--- Begin Data shown ---

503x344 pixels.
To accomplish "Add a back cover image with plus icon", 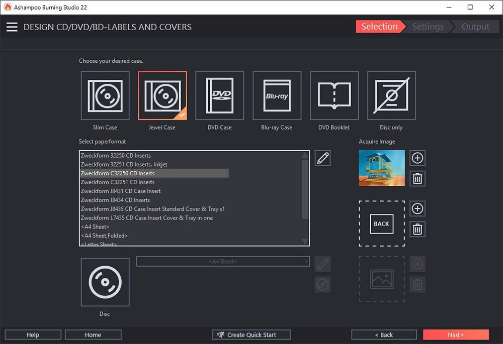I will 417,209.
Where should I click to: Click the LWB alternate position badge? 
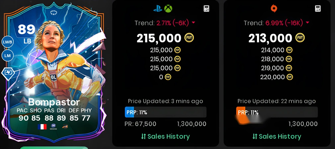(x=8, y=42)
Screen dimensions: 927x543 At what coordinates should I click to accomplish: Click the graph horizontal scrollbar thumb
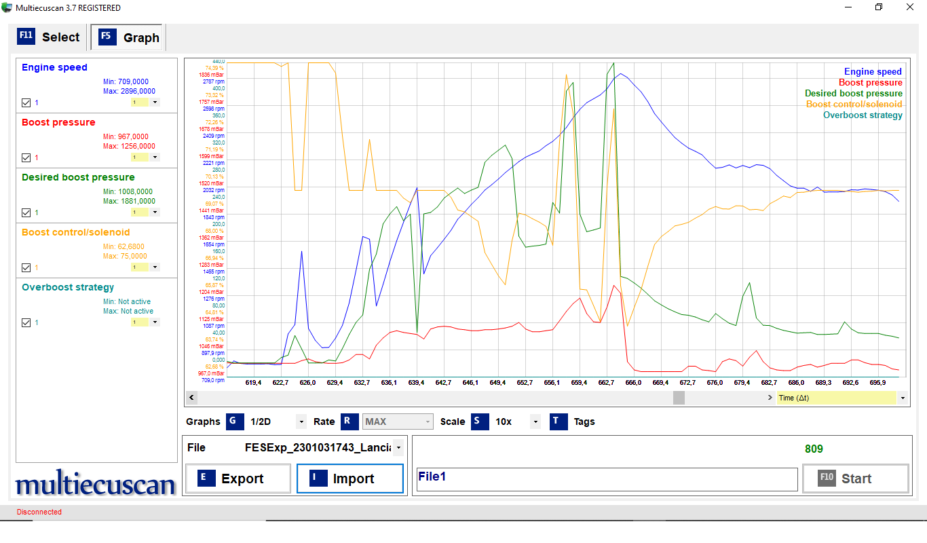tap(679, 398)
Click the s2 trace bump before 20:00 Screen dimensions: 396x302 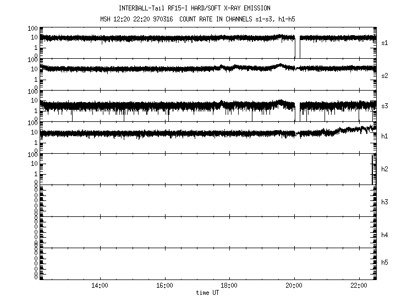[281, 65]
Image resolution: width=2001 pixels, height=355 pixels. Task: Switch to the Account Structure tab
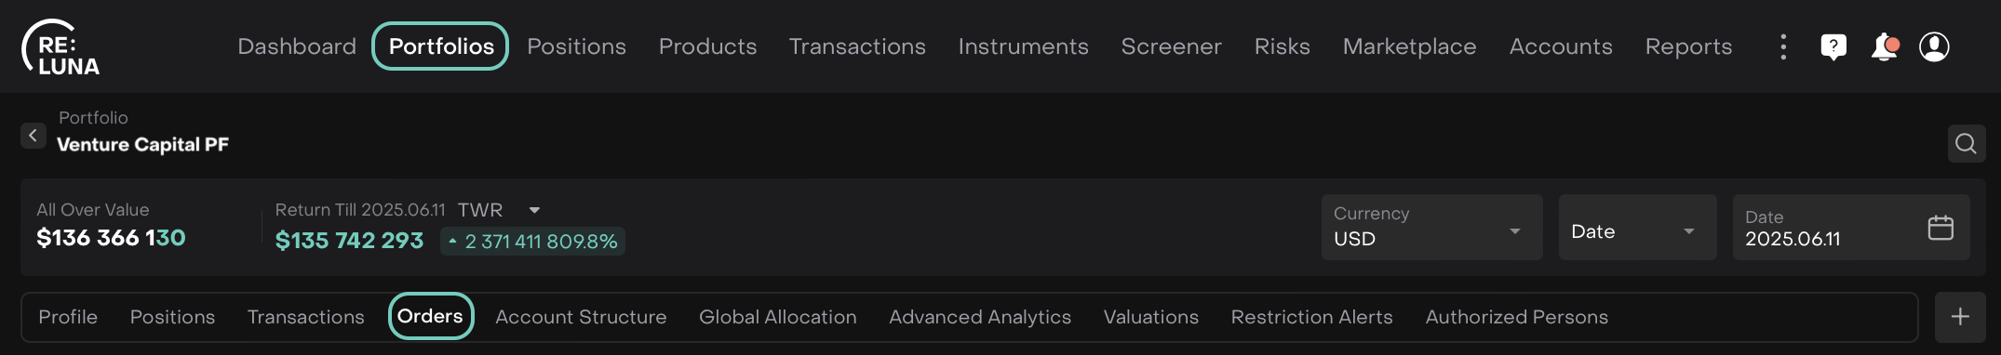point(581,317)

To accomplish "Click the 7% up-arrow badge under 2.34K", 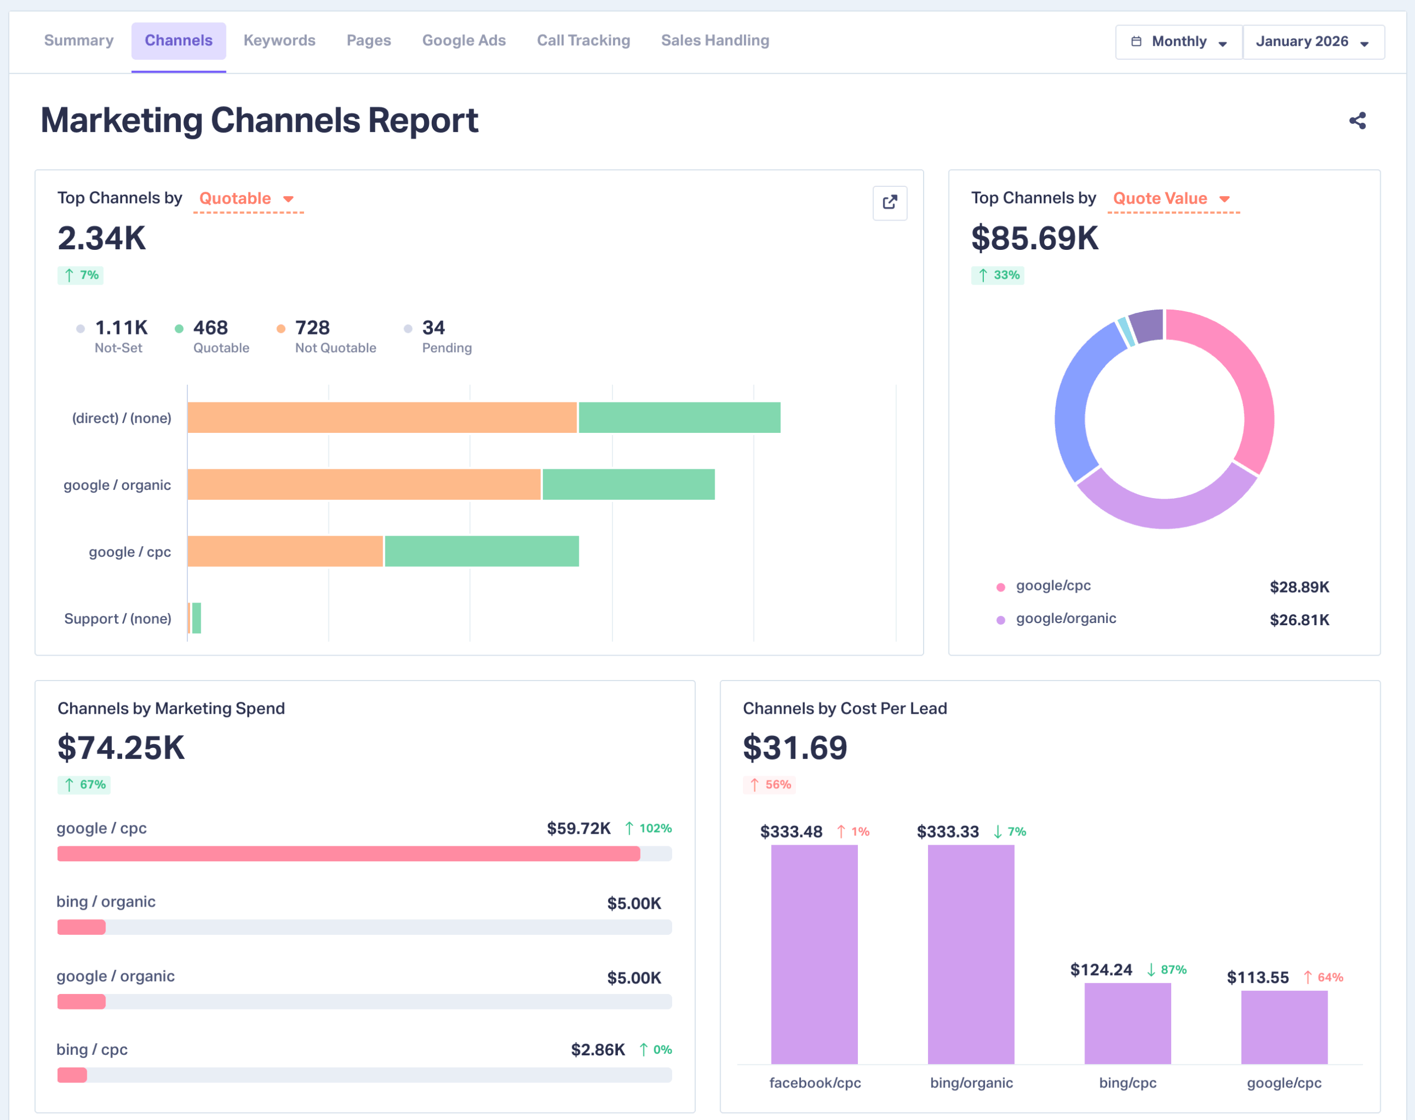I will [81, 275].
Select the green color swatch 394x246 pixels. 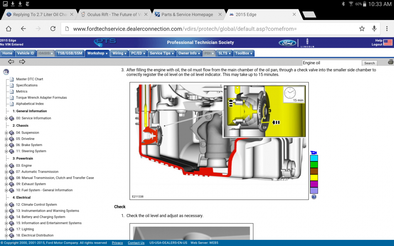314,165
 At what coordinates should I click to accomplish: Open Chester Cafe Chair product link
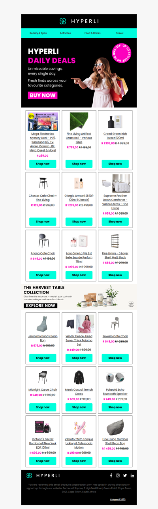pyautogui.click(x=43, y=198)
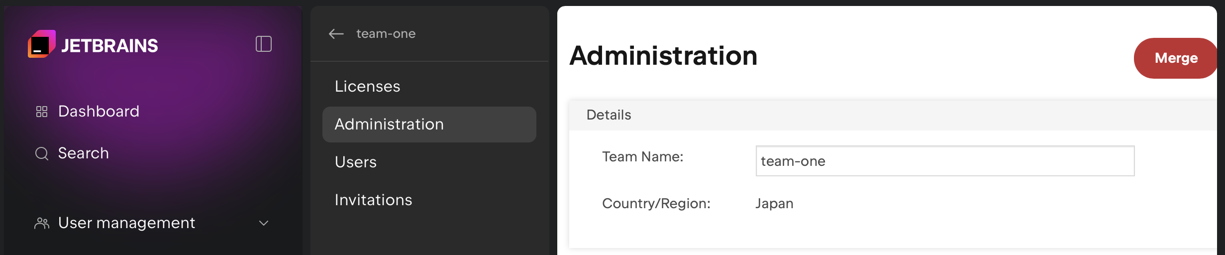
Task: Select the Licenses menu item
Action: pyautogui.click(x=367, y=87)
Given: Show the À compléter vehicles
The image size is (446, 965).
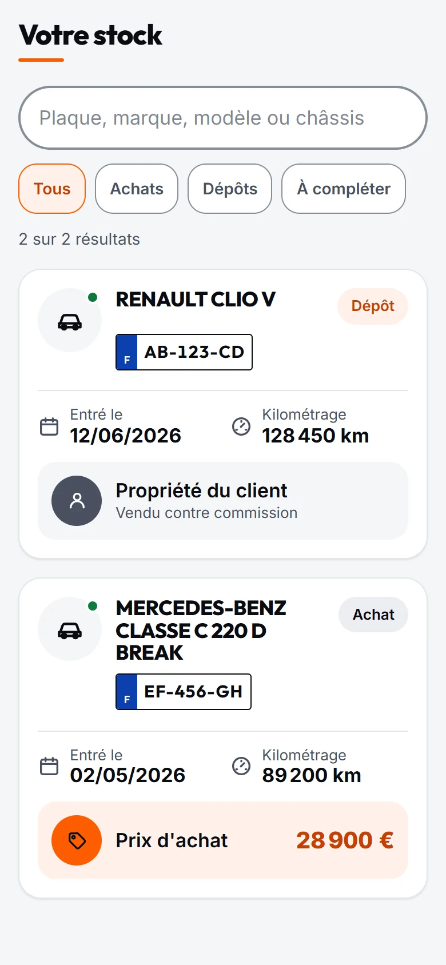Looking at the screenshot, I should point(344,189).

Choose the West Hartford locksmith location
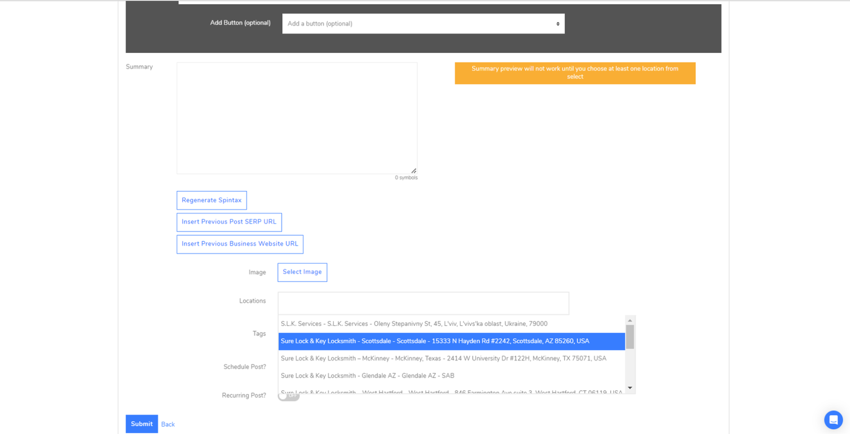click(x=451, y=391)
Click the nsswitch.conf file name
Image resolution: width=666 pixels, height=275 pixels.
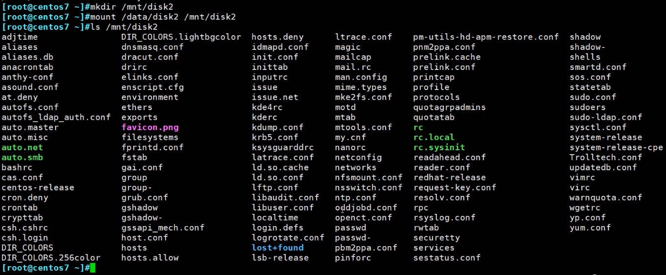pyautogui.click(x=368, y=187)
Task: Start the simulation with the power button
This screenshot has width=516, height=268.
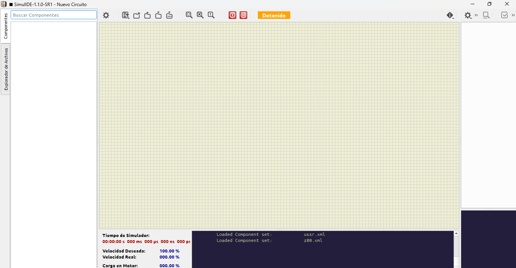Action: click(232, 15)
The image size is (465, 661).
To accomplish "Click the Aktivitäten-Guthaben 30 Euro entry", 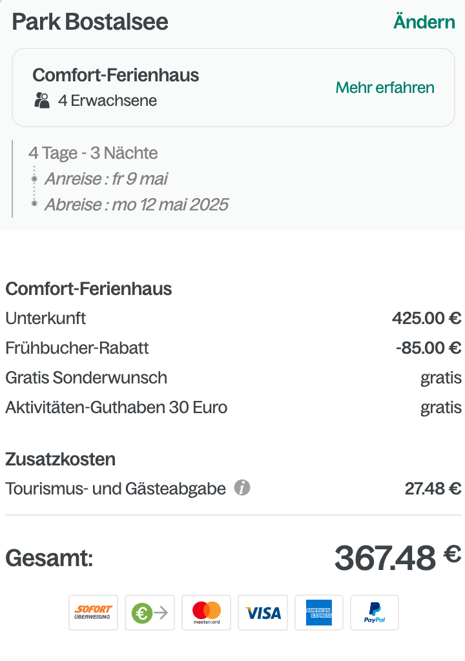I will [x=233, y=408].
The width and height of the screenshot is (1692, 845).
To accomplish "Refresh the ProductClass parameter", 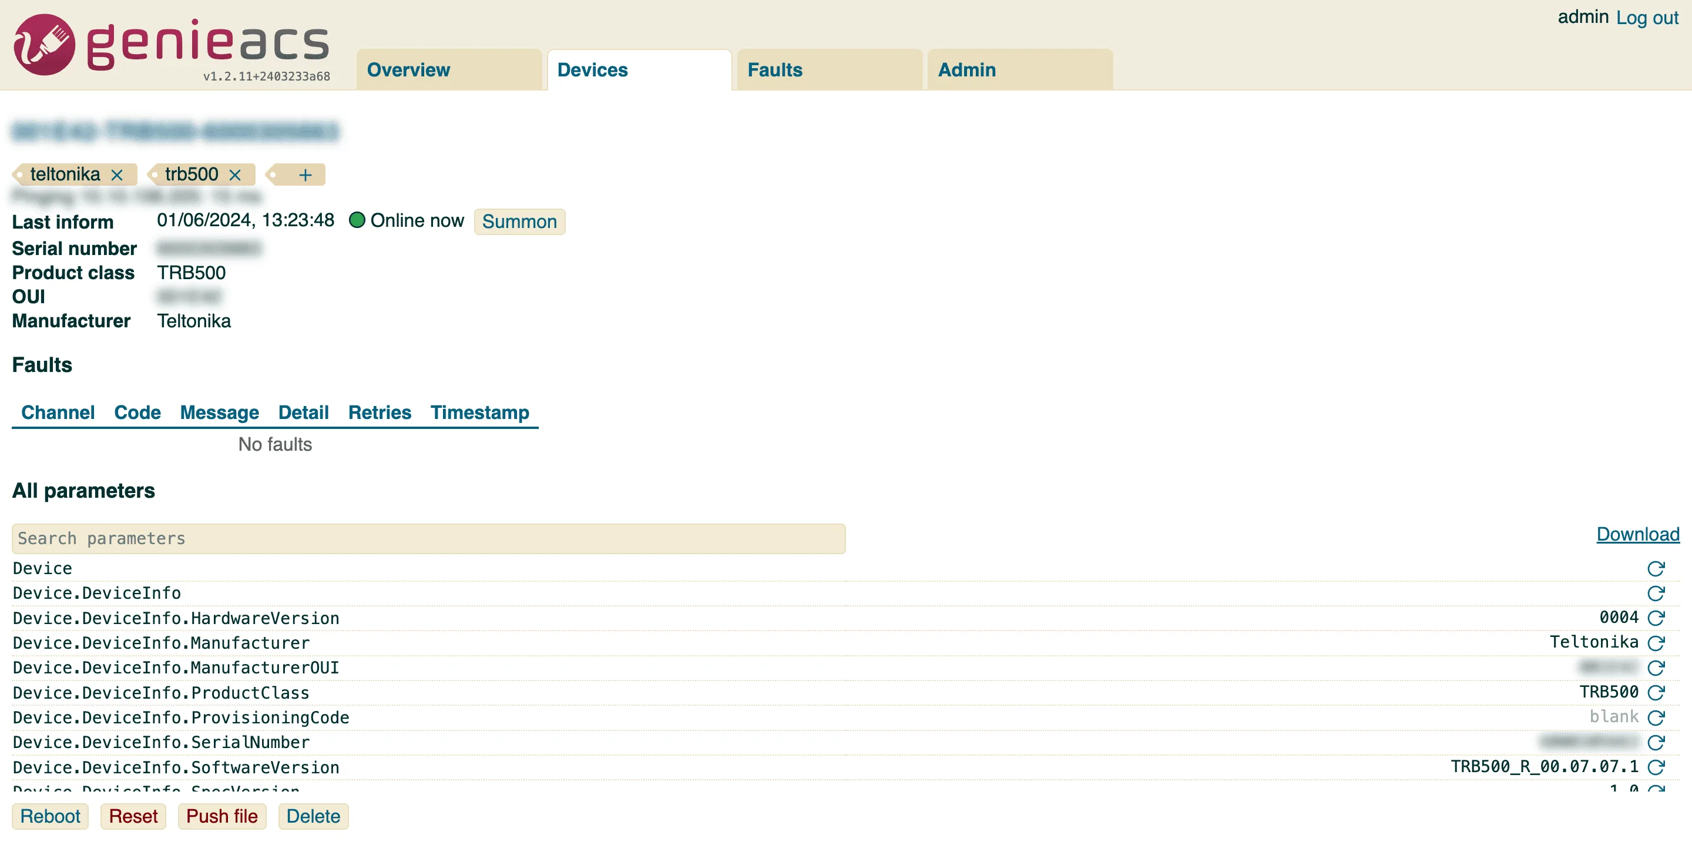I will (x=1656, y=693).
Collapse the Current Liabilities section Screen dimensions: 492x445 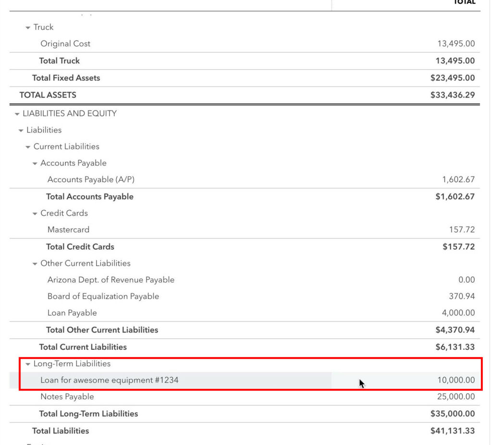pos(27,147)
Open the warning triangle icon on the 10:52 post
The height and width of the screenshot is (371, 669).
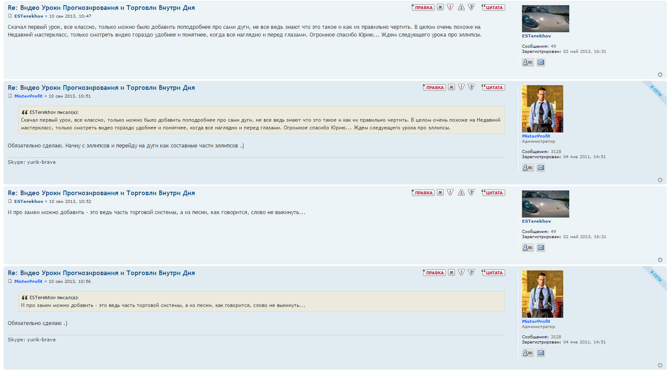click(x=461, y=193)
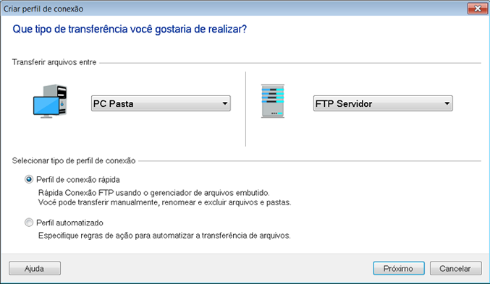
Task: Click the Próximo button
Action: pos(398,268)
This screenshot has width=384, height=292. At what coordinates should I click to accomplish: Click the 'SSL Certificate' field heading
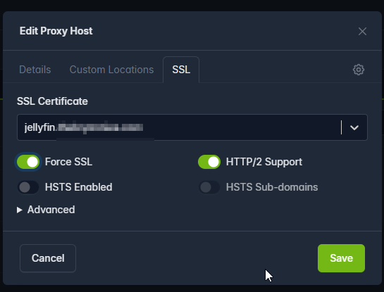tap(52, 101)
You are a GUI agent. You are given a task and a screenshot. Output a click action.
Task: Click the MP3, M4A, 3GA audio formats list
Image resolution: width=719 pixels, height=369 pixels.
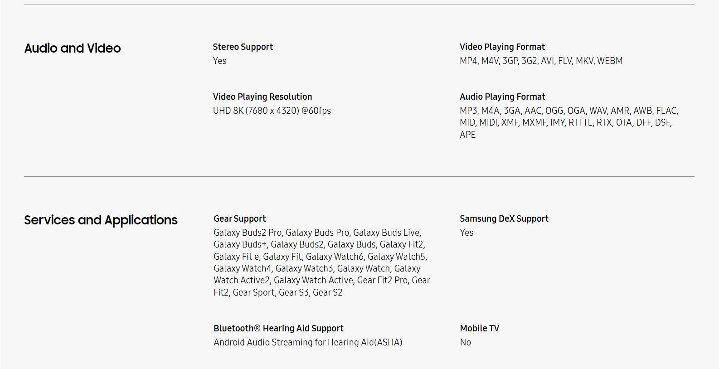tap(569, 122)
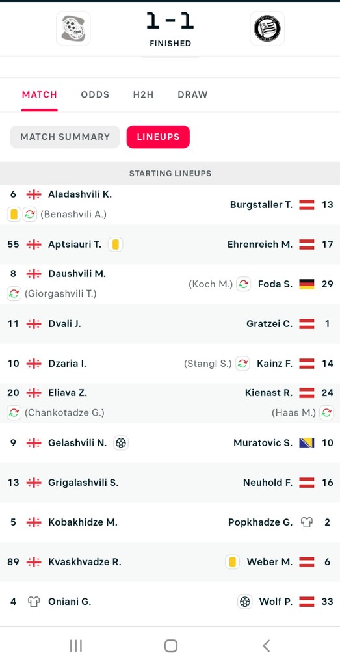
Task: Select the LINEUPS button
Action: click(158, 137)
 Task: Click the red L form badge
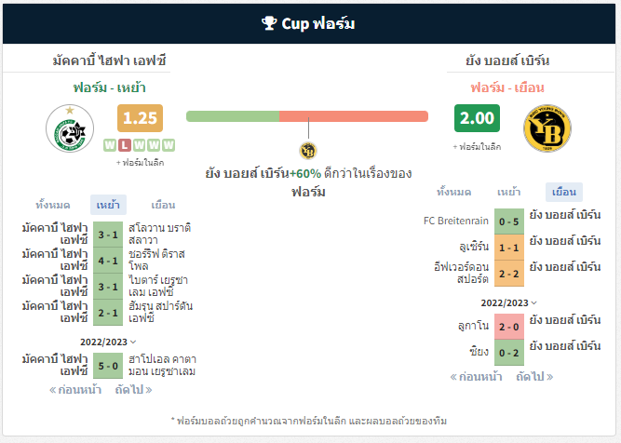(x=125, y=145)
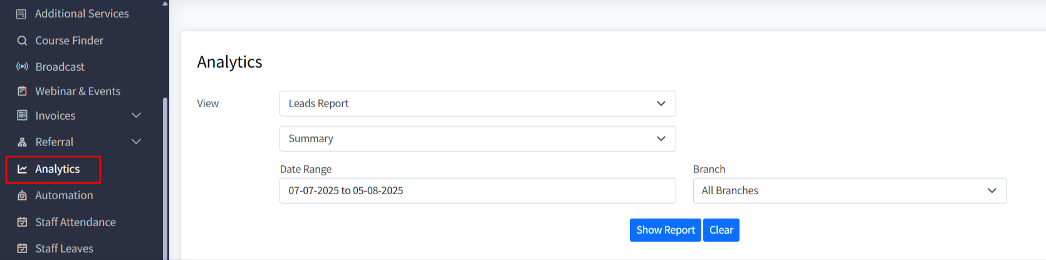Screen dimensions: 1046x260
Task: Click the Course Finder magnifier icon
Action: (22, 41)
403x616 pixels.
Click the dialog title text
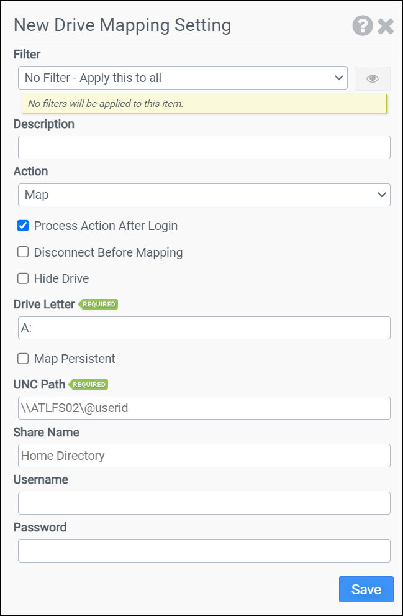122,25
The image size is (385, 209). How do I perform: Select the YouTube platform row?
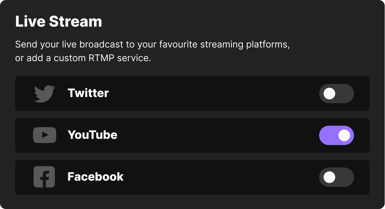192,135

--- End Data shown ---

→ **Given problem**
Find every line in the listing above that contains the word "button", matching case exactly, and copy each of those lines.

→ **Written solution**
Task: Start the simulation with the power button
Task: Click the Próximo button
Task: Select the LINEUPS button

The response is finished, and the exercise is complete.